> _TASK STATEMENT_
For this exercise, please transcribe exactly and only the lines from the one containing "This screenshot has" through the end of the material, both ends included, without pictures.

==========

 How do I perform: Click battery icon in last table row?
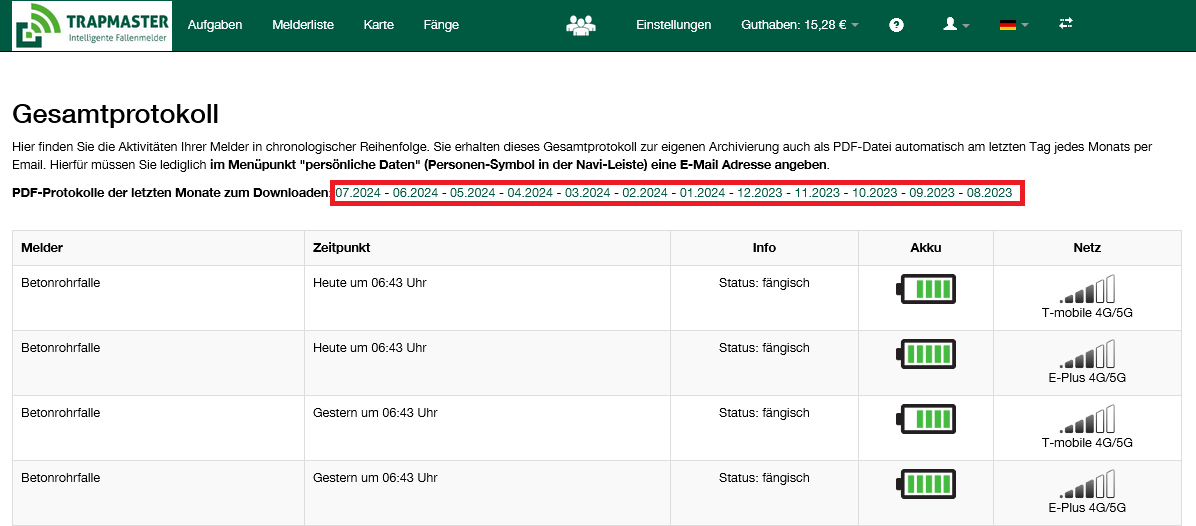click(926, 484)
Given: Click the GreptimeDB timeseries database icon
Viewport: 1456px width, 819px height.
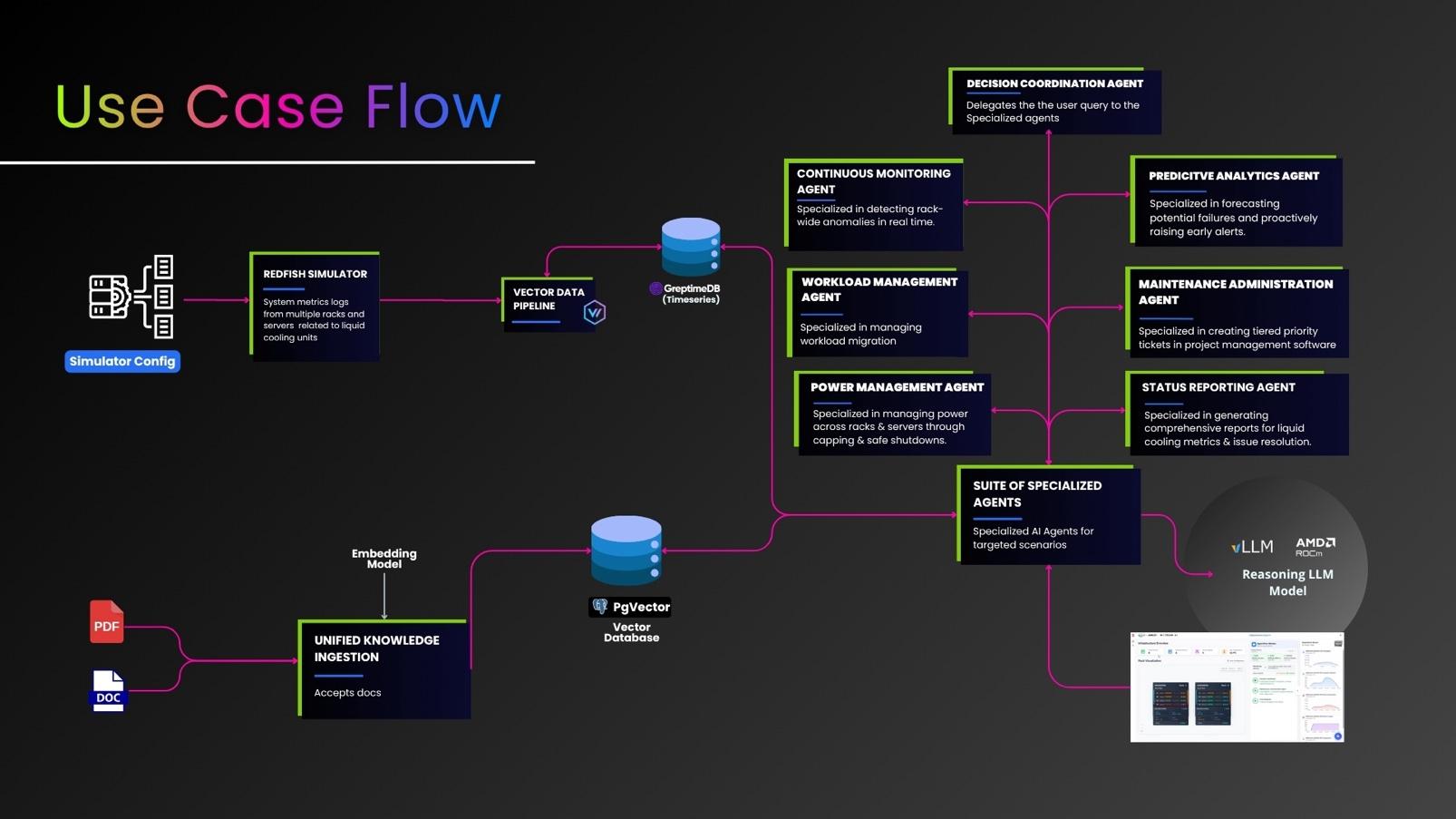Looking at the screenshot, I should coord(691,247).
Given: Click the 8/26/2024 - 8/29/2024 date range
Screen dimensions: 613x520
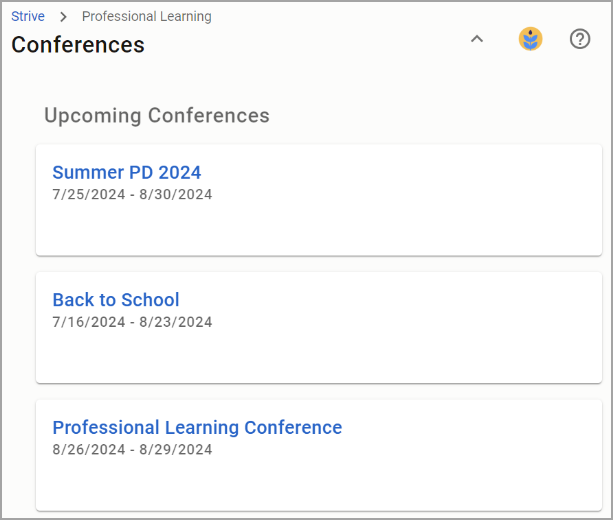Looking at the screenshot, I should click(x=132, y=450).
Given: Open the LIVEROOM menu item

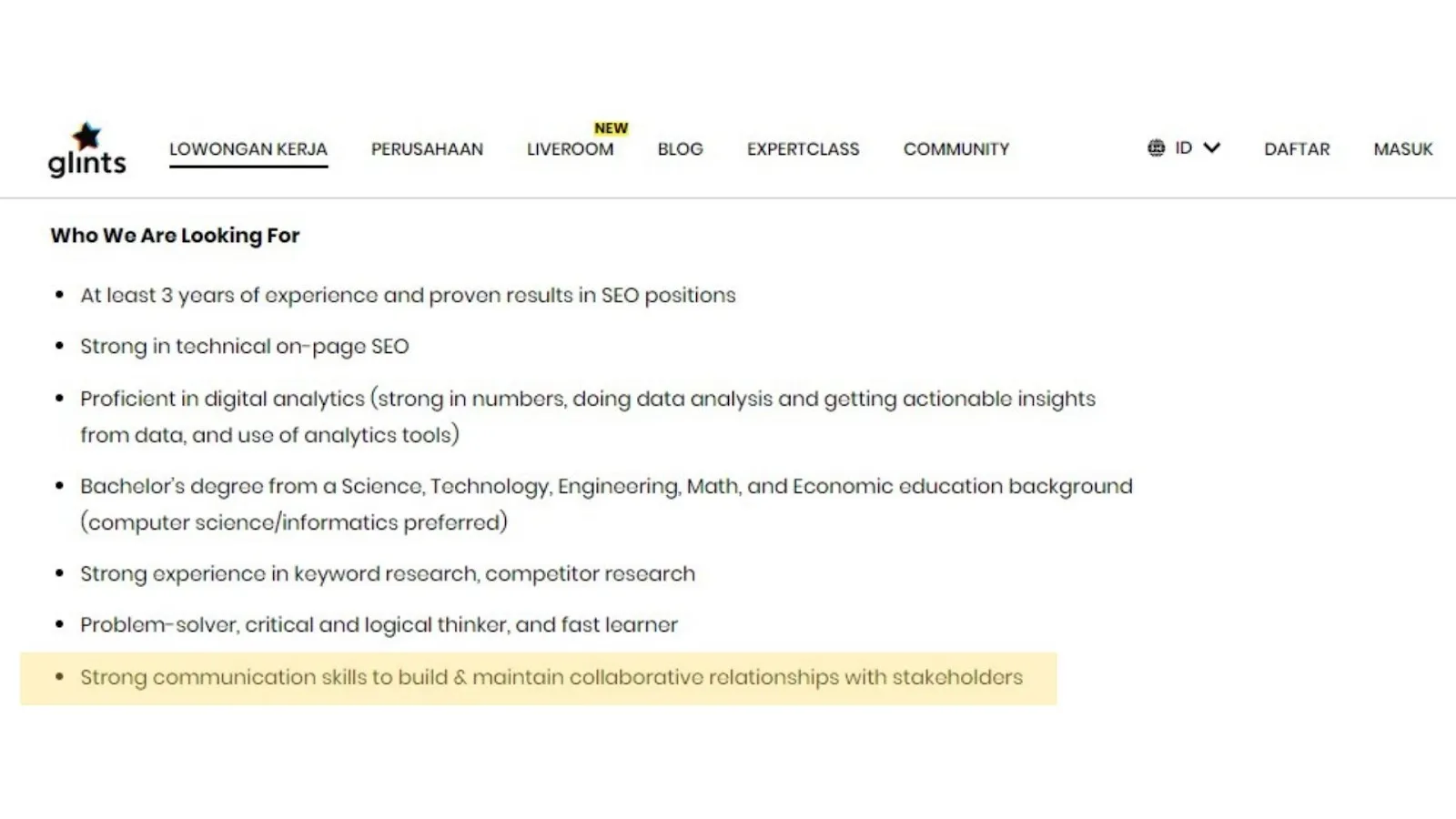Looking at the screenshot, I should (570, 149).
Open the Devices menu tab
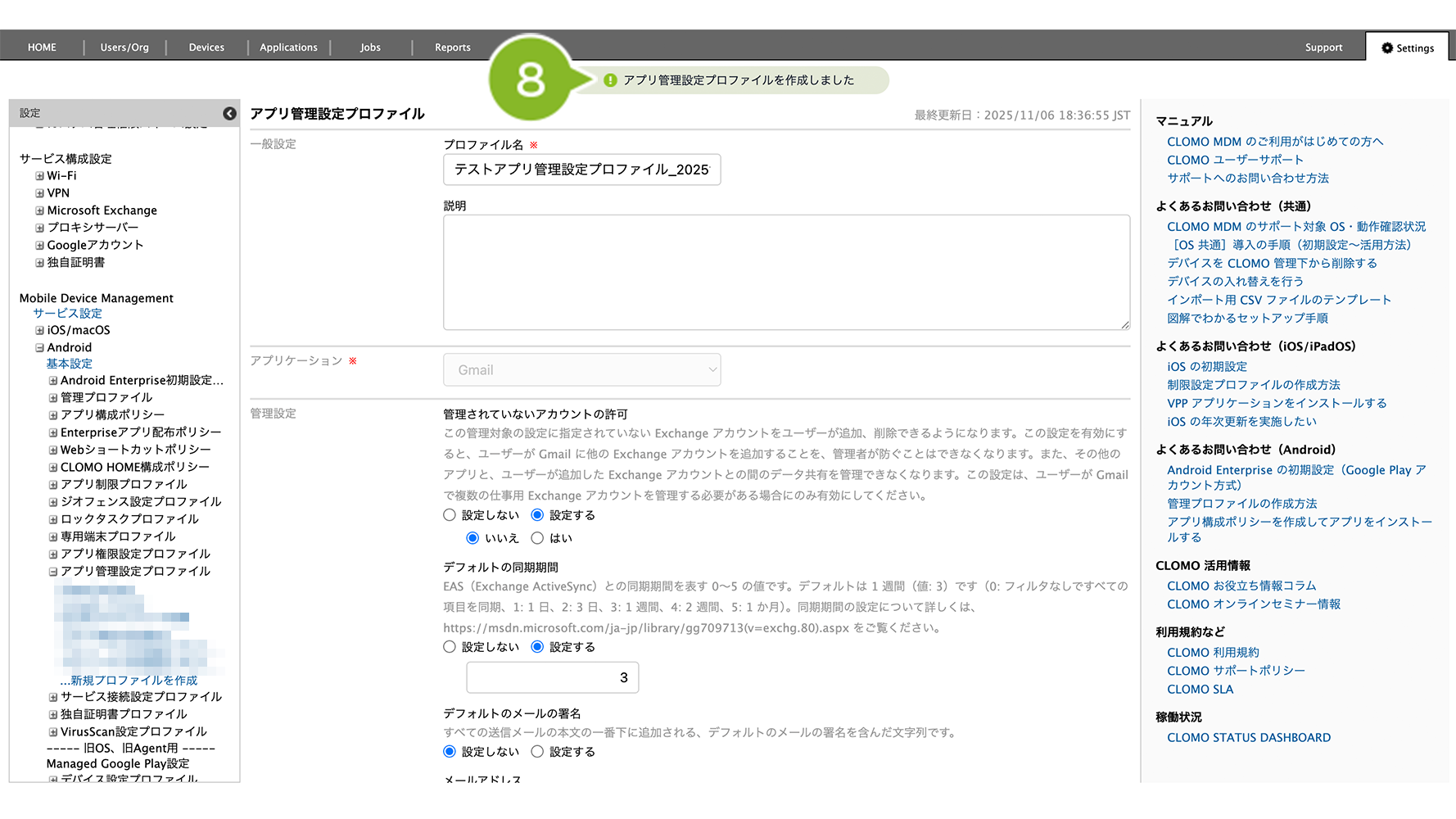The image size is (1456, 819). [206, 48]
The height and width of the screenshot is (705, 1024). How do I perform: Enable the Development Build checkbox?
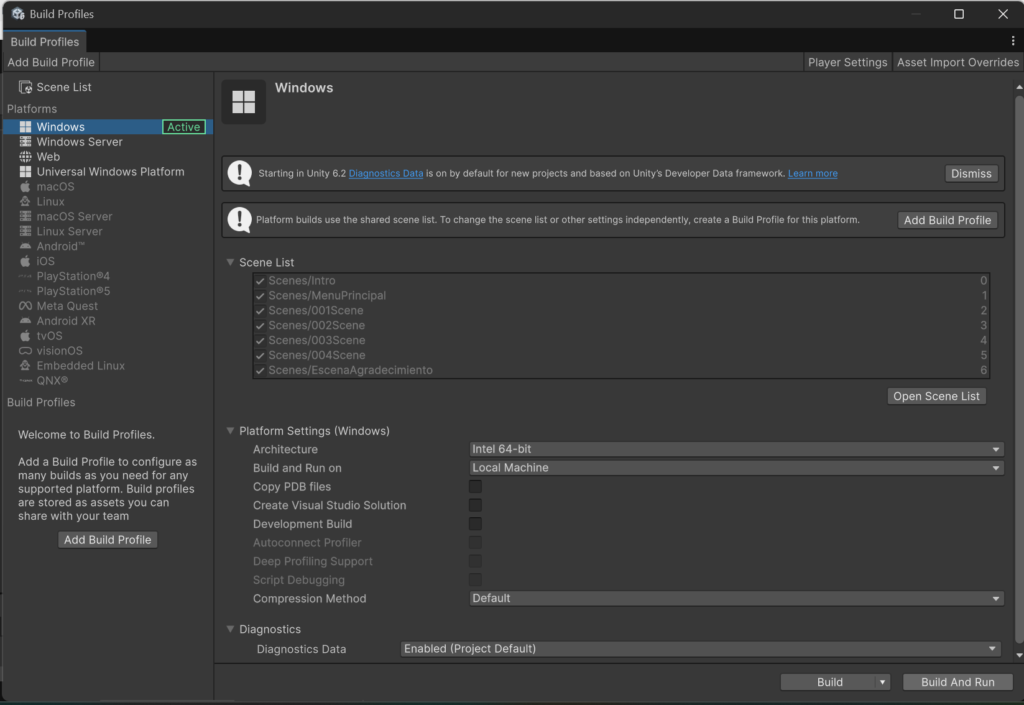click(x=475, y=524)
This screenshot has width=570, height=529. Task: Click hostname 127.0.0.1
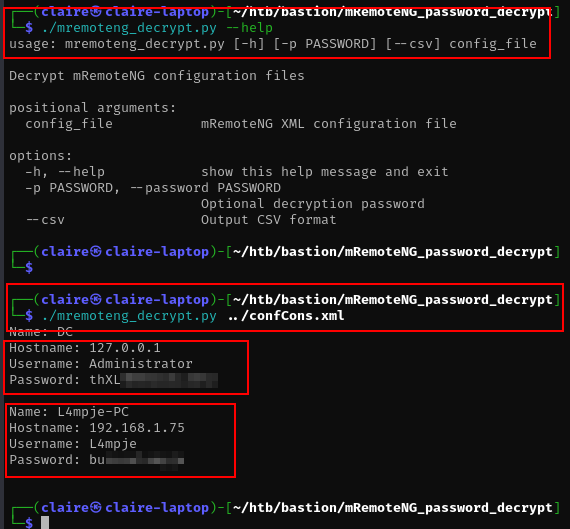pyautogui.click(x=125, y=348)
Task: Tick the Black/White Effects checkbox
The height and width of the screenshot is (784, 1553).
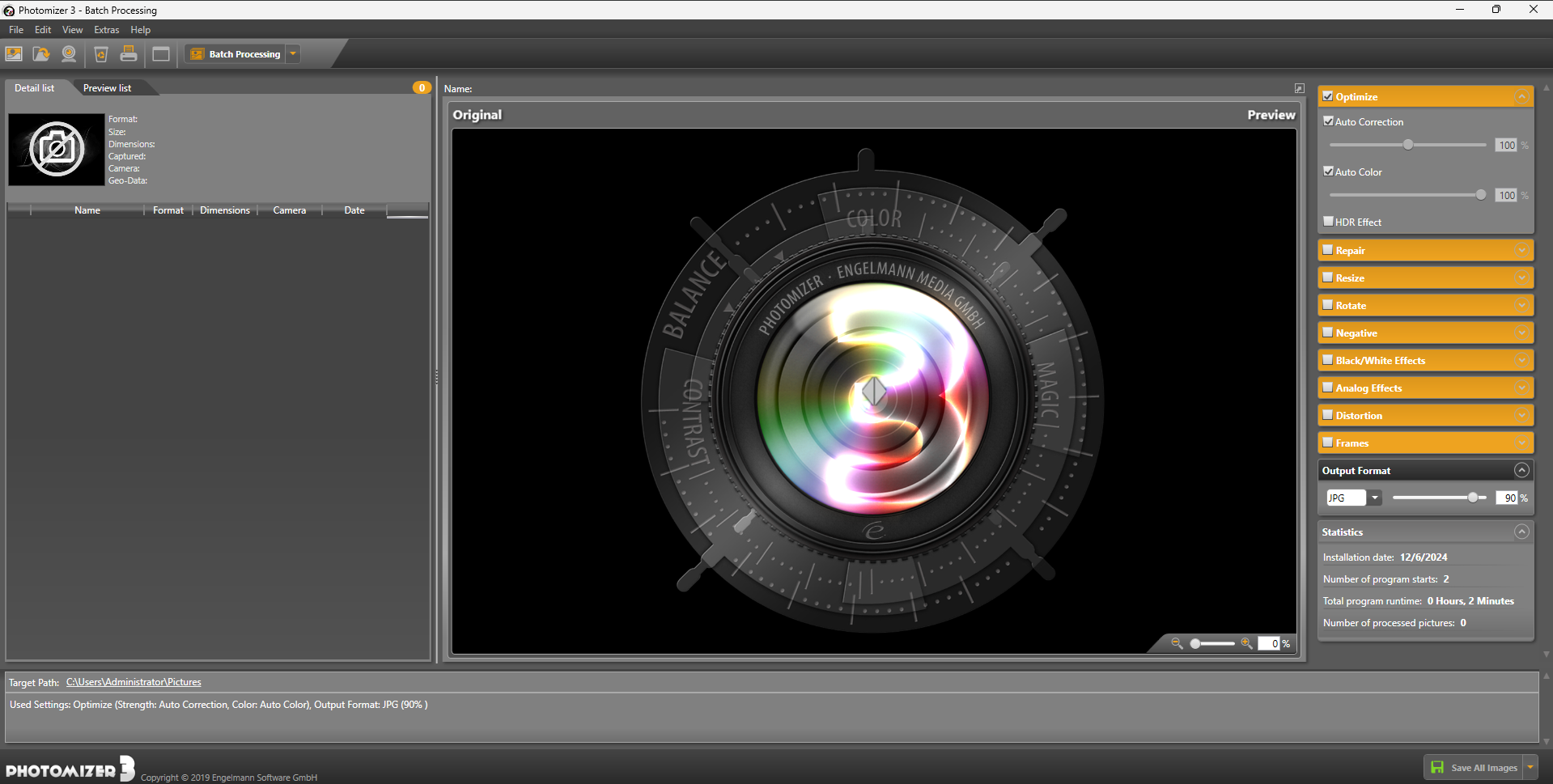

==========

> _RESPONSE TO THIS TASK_
This screenshot has width=570, height=529. Task: Click hostname 127.0.0.1
pyautogui.click(x=125, y=348)
Task: Tick the Black/White Effects checkbox
The height and width of the screenshot is (784, 1553).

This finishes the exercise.